Pour nous c’était une règle non écrite, c’est lui qui allait passer sous le bistouri. Deux héritiers c’était suffisant. Nous n’avions même pas eu à débattre sur le sujet, il savait que c’était « à son tour ». T’sais! Je les ai portés 80 semaines en tout, j’ai souffert pour un cumulatif de 27 heures et j’ai scrapé mon corps pour en retrouver un mou à la fin de cette belle aventure. Donc, toi, l’homme, oui! Tu vas passer un gros quinze minutes les culottes à terre devant un médecin pour mettre le point final à notre projet famille.
Le matin du rendez-vous, je n’ai pu l’accompagner, je devais faire visiter à un client une maison à la campagne. Et sur le chemin du retour, mon cellulaire m’a surprise avec un de ses textos : « c’est fait! Je sors de la clinique. »
Je conduisais sur une magnifique route bordée de champs et de fleurs à perte de vue et je me disais que peut-être trois aurait été bien. Et si nous nous étions trompés? Et si nous avions pris la mauvaise route? Soudainement, tout est devenu flou, je roulais, je pleurais et je voyais ces cinq dernières années défiler dans mon esprit. Deux tests de grossesse positifs, deux accouchements parfaits, de nombreuses chicanes à trois heures du matin, car nous étions juste trop fatigués d’être fatigués. Et ça, c’est sans calculer le nombre de fois où j’ai sorti mon précieux thermomètre. Vraiment ces années avaient été un déversement de nouvelles expériences. Et là, ce petit texto qui m’annonçait que c’était la fin. Honnêtement, ça m’a prise au cœur. Sans que je m’y attende, j’avais un deuil à faire.
Je suis rentrée à la maison, je me suis allongée près de lui avec son sac de pois verts. Pour lui, c’était réglé dans sa tête depuis le jour de la naissance de notre petite dernière. Mais pour moi, ça venait de prendre officiellement fin. Je lui ai dit : « c’était vraiment l’fun d’agrandir cette famille avec toi, ça me rend triste de penser que cette étape est déjà terminée… mais d’un autre côté, ça me rend heureuse, car toi et moi on fait un méchant bon team. Encore aujourd’hui. »

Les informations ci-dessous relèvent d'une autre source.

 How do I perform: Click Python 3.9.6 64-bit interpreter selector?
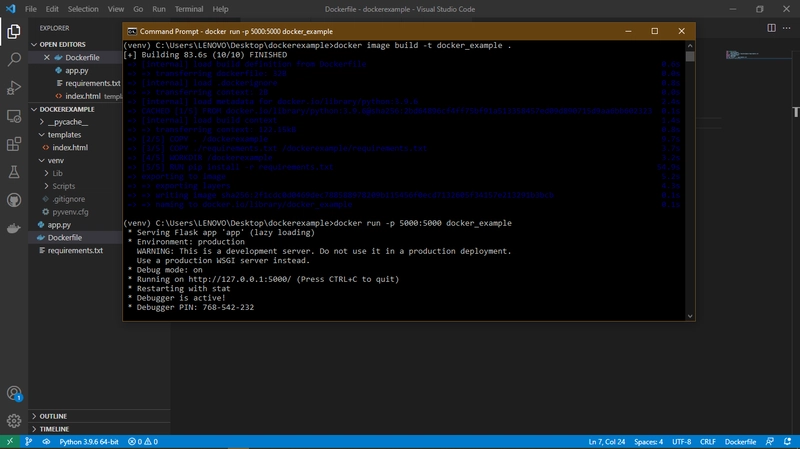point(89,442)
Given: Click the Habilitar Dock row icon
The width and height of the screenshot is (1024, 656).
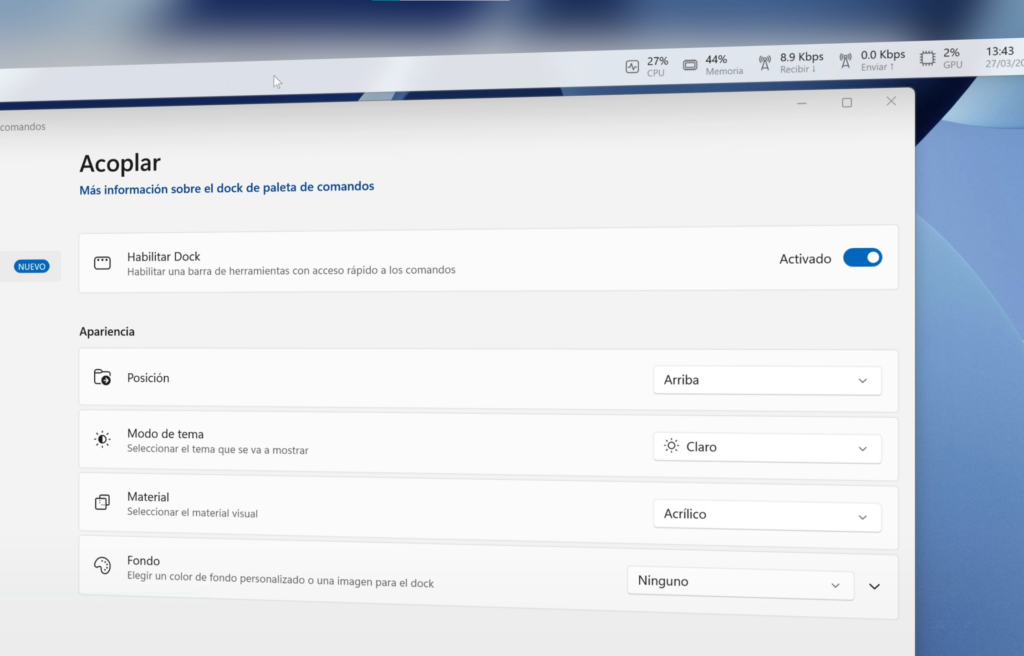Looking at the screenshot, I should click(102, 263).
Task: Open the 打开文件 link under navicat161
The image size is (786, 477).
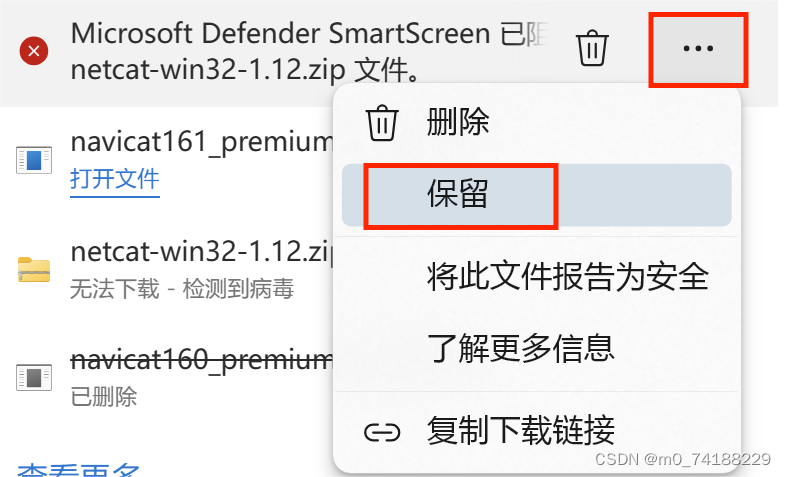Action: click(115, 179)
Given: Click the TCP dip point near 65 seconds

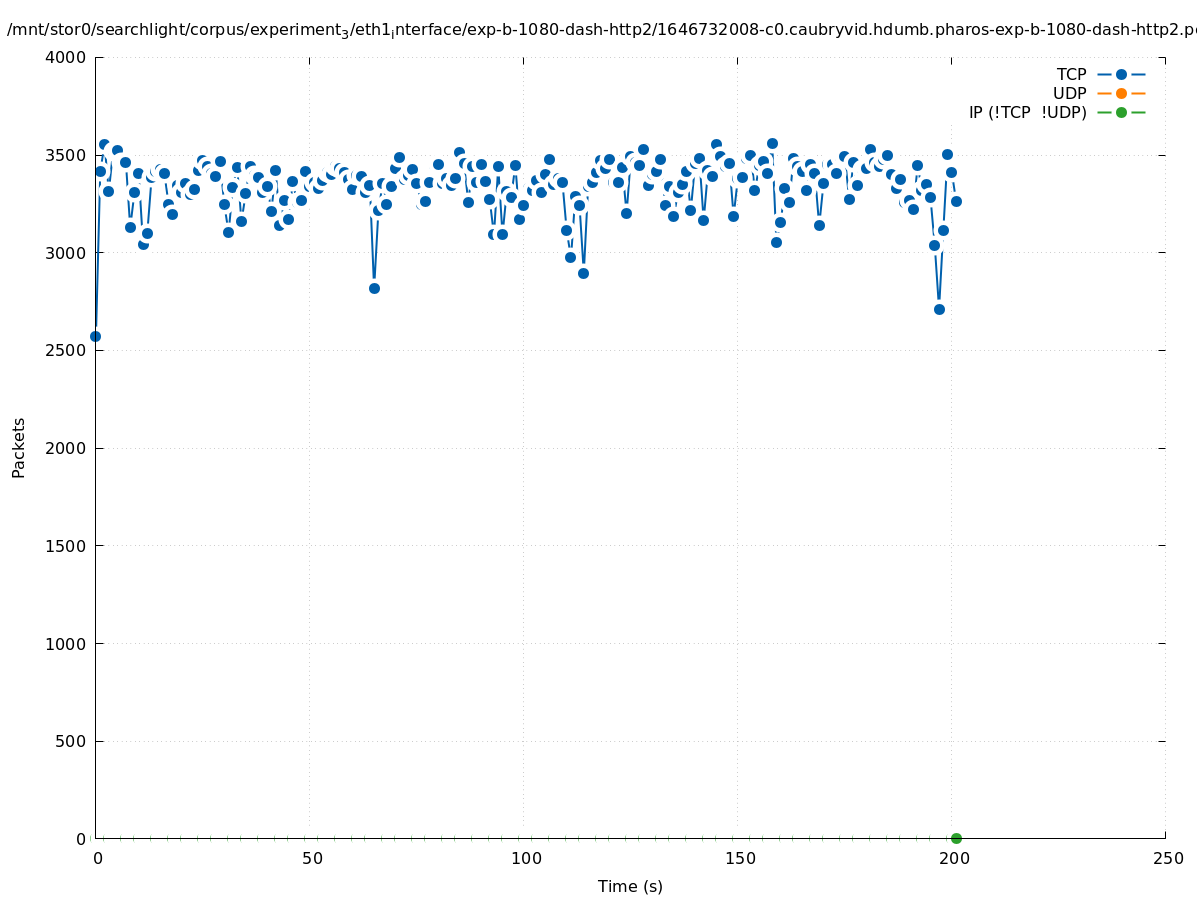Looking at the screenshot, I should pyautogui.click(x=374, y=288).
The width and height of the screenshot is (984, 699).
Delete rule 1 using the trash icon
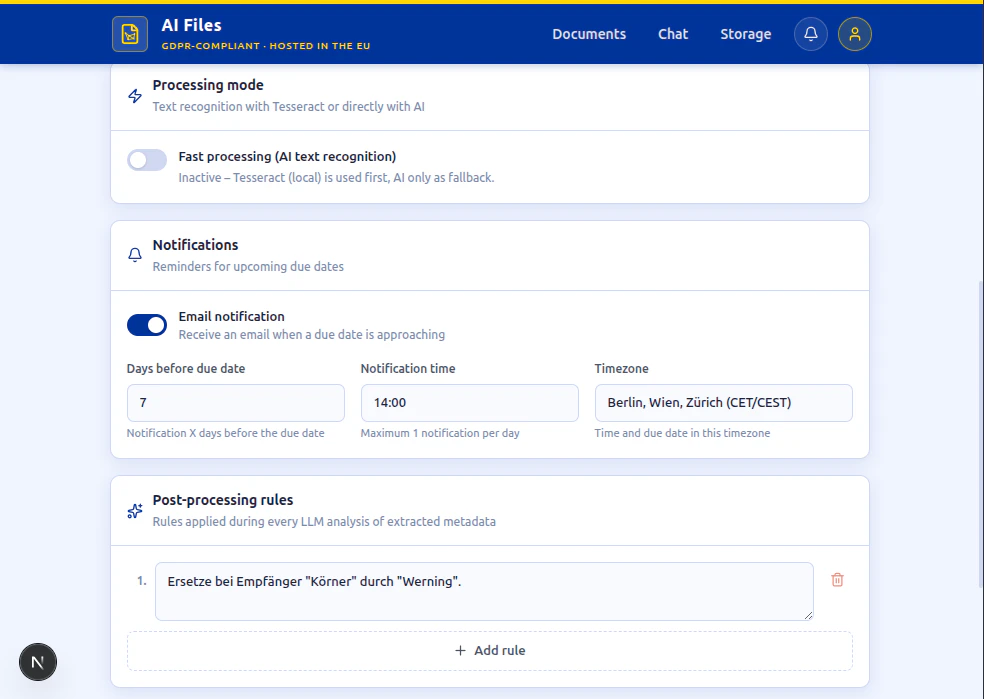click(837, 580)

Il m’a embrassée tout en grimaçant de douleur. L’espace d’un instant, j’ai eu mal pour lui, j’ai vraiment eu de l’empathie. Mais ça n’a duré qu’un gros deux minutes. Après tout, c’est moi qui avais fait le gros du travail. Je suis donc partie faire le dîner en me disant que la vie m’avait fait un inestimable cadeau avec ces deux enfants, que même si c’était loin d’être rose bonbon, la famille était vraiment de loin le plus beau projet que nous avions bâti ensemble. La vasectomie bouclait la boucle et c’était bien comme ça! Il faut prendre le temps d’accepter la fin des choses, même si quelque part, on voudrait que le temps s’arrête.